▸ **PROVIDED DATA**:
▼

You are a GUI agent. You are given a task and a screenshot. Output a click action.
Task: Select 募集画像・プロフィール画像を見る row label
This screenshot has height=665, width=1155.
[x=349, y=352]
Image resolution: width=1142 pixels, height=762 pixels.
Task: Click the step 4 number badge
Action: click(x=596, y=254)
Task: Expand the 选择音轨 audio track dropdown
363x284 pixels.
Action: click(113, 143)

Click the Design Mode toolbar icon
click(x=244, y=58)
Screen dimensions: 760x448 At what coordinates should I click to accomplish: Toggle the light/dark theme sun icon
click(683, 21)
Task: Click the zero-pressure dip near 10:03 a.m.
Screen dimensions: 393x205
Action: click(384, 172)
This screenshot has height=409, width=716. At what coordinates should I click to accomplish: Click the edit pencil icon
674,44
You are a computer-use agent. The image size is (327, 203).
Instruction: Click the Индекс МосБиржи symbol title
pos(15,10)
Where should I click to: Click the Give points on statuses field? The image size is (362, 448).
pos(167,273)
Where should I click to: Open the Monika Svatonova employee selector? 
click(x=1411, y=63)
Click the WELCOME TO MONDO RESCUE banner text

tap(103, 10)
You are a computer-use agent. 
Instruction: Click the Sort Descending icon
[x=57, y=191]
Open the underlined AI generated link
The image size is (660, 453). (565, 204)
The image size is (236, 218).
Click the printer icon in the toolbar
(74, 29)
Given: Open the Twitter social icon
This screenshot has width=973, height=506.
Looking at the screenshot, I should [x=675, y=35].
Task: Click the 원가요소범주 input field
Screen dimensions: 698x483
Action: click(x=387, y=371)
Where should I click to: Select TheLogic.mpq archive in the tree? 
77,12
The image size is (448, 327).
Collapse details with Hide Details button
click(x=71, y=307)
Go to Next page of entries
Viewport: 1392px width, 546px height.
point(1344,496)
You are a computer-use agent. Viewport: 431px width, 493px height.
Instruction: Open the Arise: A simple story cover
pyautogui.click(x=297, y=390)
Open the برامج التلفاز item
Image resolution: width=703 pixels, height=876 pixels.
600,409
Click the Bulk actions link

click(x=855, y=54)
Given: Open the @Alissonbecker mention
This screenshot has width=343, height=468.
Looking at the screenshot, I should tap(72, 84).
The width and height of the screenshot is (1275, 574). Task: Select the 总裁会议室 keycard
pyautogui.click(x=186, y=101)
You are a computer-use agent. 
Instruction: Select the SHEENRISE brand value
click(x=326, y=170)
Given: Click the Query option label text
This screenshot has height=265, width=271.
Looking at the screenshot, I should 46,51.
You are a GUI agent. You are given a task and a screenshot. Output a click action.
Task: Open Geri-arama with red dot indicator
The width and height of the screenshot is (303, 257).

▲

▸ **WHAT IS BEING ASKED**: The records above should all be quoted exactly, please.

▸ **EXERCISE RESPONSE**:
You are a GUI agent. You are given a task and a screenshot. Output a click action.
Task: Select 募集画像・プロフィール画像を見る row label
This screenshot has height=665, width=1155.
[x=349, y=352]
Image resolution: width=1142 pixels, height=762 pixels.
Task: Click the step 4 number badge
Action: click(x=596, y=254)
Task: Expand the 选择音轨 audio track dropdown
363x284 pixels.
Action: click(113, 143)

Click the Design Mode toolbar icon
click(x=244, y=58)
Screen dimensions: 760x448 At what coordinates should I click to accomplish: Toggle the light/dark theme sun icon
click(683, 21)
Task: Click the zero-pressure dip near 10:03 a.m.
Screen dimensions: 393x205
Action: click(384, 172)
This screenshot has height=409, width=716. At what coordinates should I click to accomplish: Click the edit pencil icon
674,44
You are a computer-use agent. The image size is (327, 203).
Instruction: Click the Индекс МосБиржи symbol title
pos(15,10)
Where should I click to: Click the Give points on statuses field? The image size is (362, 448).
pos(167,273)
Where should I click to: Open the Monika Svatonova employee selector? 
click(x=1411, y=63)
Click the WELCOME TO MONDO RESCUE banner text

tap(103, 10)
You are a computer-use agent. 
Instruction: Click the Sort Descending icon
[x=57, y=191]
Open the underlined AI generated link
The image size is (660, 453). (565, 204)
The image size is (236, 218).
Click the printer icon in the toolbar
(74, 29)
Given: Open the Twitter social icon
This screenshot has width=973, height=506.
Looking at the screenshot, I should [x=675, y=35].
Task: Click the 원가요소범주 input field
Screen dimensions: 698x483
Action: click(x=387, y=371)
Where should I click to: Select TheLogic.mpq archive in the tree? 
77,12
The image size is (448, 327).
Collapse details with Hide Details button
click(x=71, y=307)
Go to Next page of entries
Viewport: 1392px width, 546px height.
point(1344,496)
You are a computer-use agent. Viewport: 431px width, 493px height.
Instruction: Open the Arise: A simple story cover
pyautogui.click(x=297, y=390)
Open the برامج التلفاز item
Image resolution: width=703 pixels, height=876 pixels.
600,409
Click the Bulk actions link

click(x=855, y=54)
Given: Open the @Alissonbecker mention
This screenshot has width=343, height=468.
Looking at the screenshot, I should tap(72, 84).
The width and height of the screenshot is (1275, 574). Task: Select the 总裁会议室 keycard
pyautogui.click(x=186, y=101)
You are a computer-use agent. 
Instruction: Select the SHEENRISE brand value
click(x=326, y=170)
Given: Click the Query option label text
This screenshot has height=265, width=271.
Looking at the screenshot, I should 46,51.
You are a GUI agent. You are given a task and a screenshot. Output a click action.
Task: Open Geri-arama with red dot indicator
The width and height of the screenshot is (303, 257).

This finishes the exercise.